Philipp Herder zeigte sich nervenstark, turnte nach einem leichten Problem bei seiner Höchstschwierigkeit am Anfang sicher weiter und setzte den Abgang in den sicheren Stand. Kristof Schroe, ebenfalls ein technisch brillanter Turner in der Holmengasse, hatte allerdings Pech beim Abgang und musste durch eine zu starke Vorlage zumindest mit beiden Händen abstützen. Somit ging dieses Duell auf Augenhöhe an Herder und der 7:3-Gerätesieg an die SKV.

Daniel Uhlig zeigte als letzter Turner am Reck sein Potzenzial auf.

Am Reck ließen die Siegerländer dann nichts mehr anbrennen. Die ersten drei Paarungen gewannen sie deutlich und heimsten 13 Punkte ein. Nico Ermert verzichtete hier noch auf seinen neuen Abgang mit Doppelschraube. Jonas Toeback präsentierte eine neue Verbindung bei seinem Flugteil, und auch Philipp Herder turnte sauber durch. Als letzter Turner erhielt dann Daniel Uhlig die Chance, seine Übung zu präsentieren. Mit seiner Tkatchev-Grätsche, hoch geturnt, aber dann leider den fast schon sicheren Griff verloren, zeigte er bereits sein Potenzial und lässt auch hier auf die nächste Saison und Zukunft hoffen. So konnte sich Kristof Schroe deutlich mit fünf Punkten durchsetzen und die letzte Paarung für die KTT Oberhausen entscheiden.

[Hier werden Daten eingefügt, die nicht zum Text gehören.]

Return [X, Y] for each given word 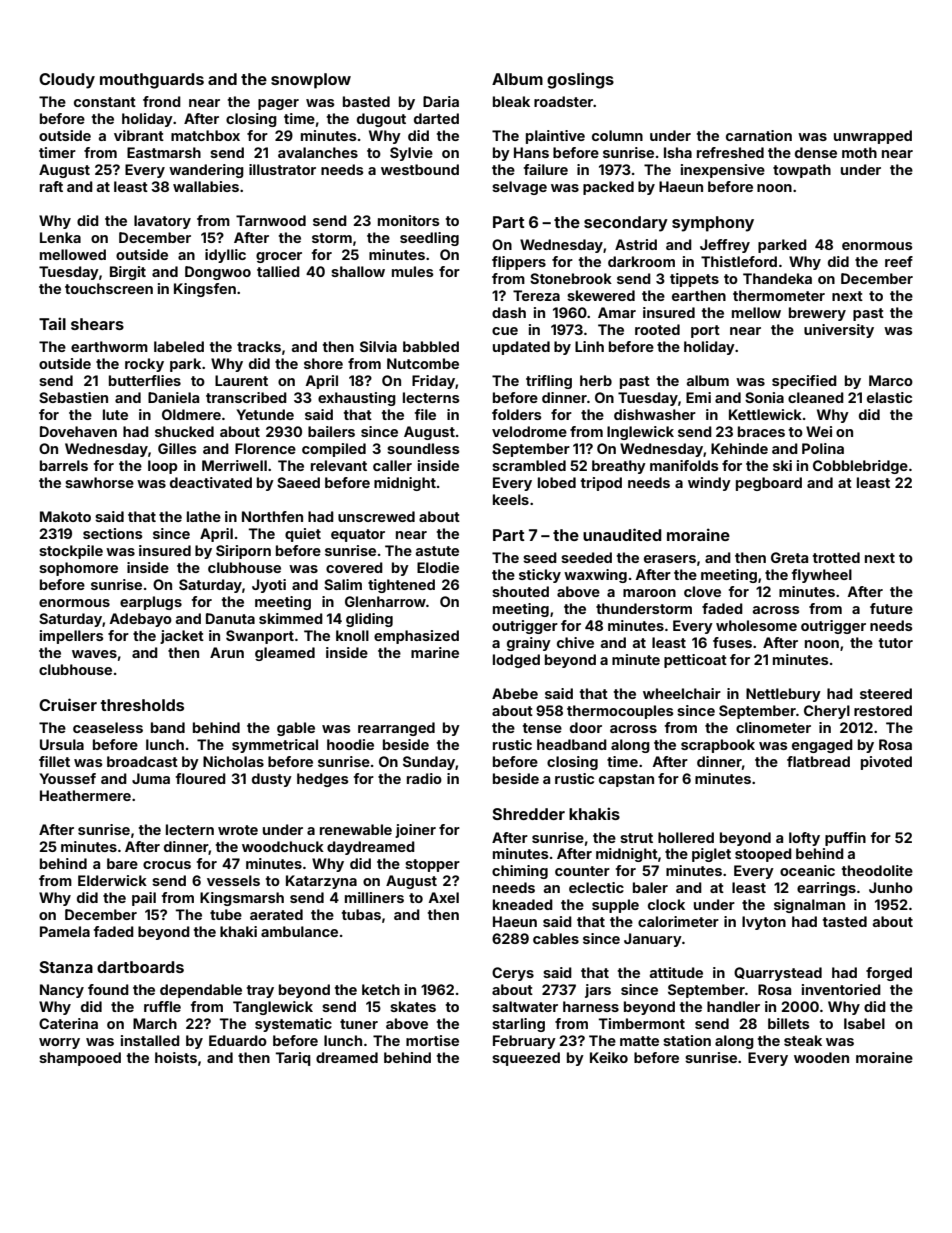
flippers [519, 263]
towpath [802, 171]
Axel [443, 897]
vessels [233, 880]
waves [94, 654]
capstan [626, 780]
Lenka [60, 237]
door [586, 727]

Die Score-Wertung gewann Philipp Herder mit 21 Punkten vor Jonas Toeback (13) und Jeffrey Wammes (10). Mit diesem Wettkampf boten beide Teams eine echte Werbung für das Kunstturnen, und die Siegerländer haben ihrem Publikum noch einmal gezeigt, dass die Niederlage gegen den diesjährigen Meister, TuS Leopoldshöhe, zu Beginn der Saison ein Ausrutscher war. Der erfolgreiche Einsatz der jungen heimischen Turner, bei denen die SKV mit Linus Hof einen weiteren Aspiranten in der Hinterhand hat, lässt für die kommenden Jahre hoffen.